__Aufgabe__
Schreib den Text über das Erdbeben in Mittelitalien vollständig und Wort für Wort ab.

__Quelle__

◇ ◇ ◇

Naturkatastrophe in Mittelitalien: Viele Tote bei schwerem Erdbeben
In der Nacht bebte die Region zwischen Umbrien und den Marken. Auch in Rom waren Ausläufer zu spüren. Die Zahl der Opfer steigt weiter.
Besonders stark sind die Verwüstungen etwa in der 2.600-Einwohner-Gemeinde Amatrice in der Region Latium. Viele Häuser in der Bergregion glichen Schutthaufen, Trümmer und Staub bedeckten Autos und Straßen.
Das Deutsche Geoforschungszentrum in Potsdam gab die Stärke des Hauptbebens mit 6,2 an. Es riss die Menschen in der Nacht auf Mittwoch aus dem Schlaf. Es kam zu mehreren Nachbeben. Auch im etwa 100 Kilometer Luftlinie entfernten Rom wackelte der Boden. Experten wollten dort das Kolosseum – Italiens meistbesuchtes Monument – auf Schäden untersuchen.

◇ ◇ ◇

__Bereitgestelltes Material__

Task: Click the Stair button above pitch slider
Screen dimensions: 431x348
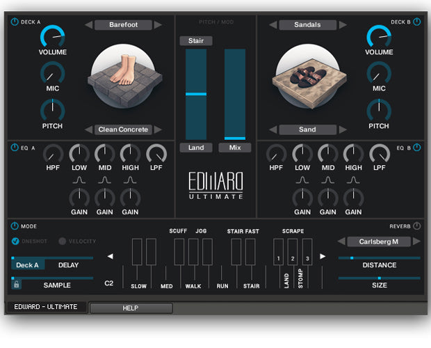Action: pyautogui.click(x=195, y=41)
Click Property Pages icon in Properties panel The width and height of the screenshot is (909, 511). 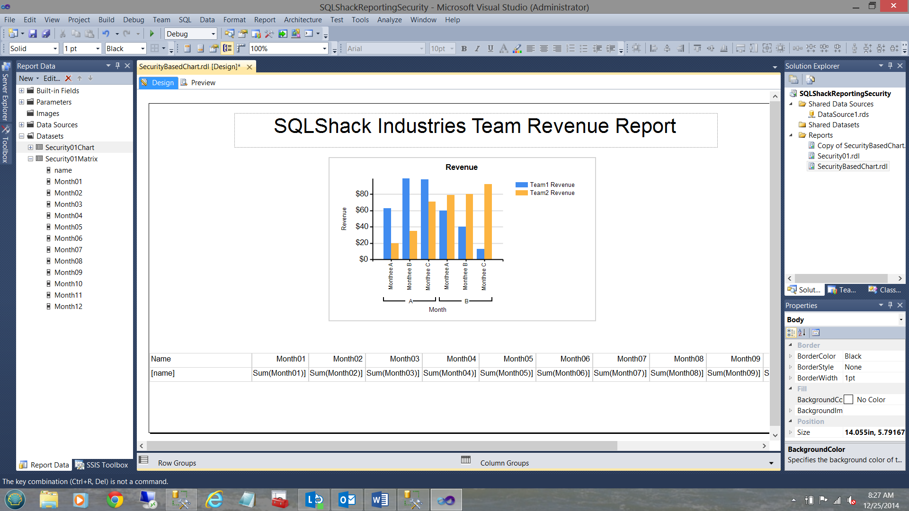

◇ ◇ ◇

__Lösung__
Naturkatastrophe in Mittelitalien: Viele Tote bei schwerem Erdbeben
In der Nacht bebte die Region zwischen Umbrien und den Marken. Auch in Rom waren Ausläufer zu spüren. Die Zahl der Opfer steigt weiter.
Besonders stark sind die Verwüstungen etwa in der 2.600-Einwohner-Gemeinde Amatrice in der Region Latium. Viele Häuser in der Bergregion glichen Schutthaufen, Trümmer und Staub bedeckten Autos und Straßen.
Das Deutsche Geoforschungszentrum in Potsdam gab die Stärke des Hauptbebens mit 6,2 an. Es riss die Menschen in der Nacht auf Mittwoch aus dem Schlaf. Es kam zu mehreren Nachbeben. Auch im etwa 100 Kilometer Luftlinie entfernten Rom wackelte der Boden. Experten wollten dort das Kolosseum – Italiens meistbesuchtes Monument – auf Schäden untersuchen.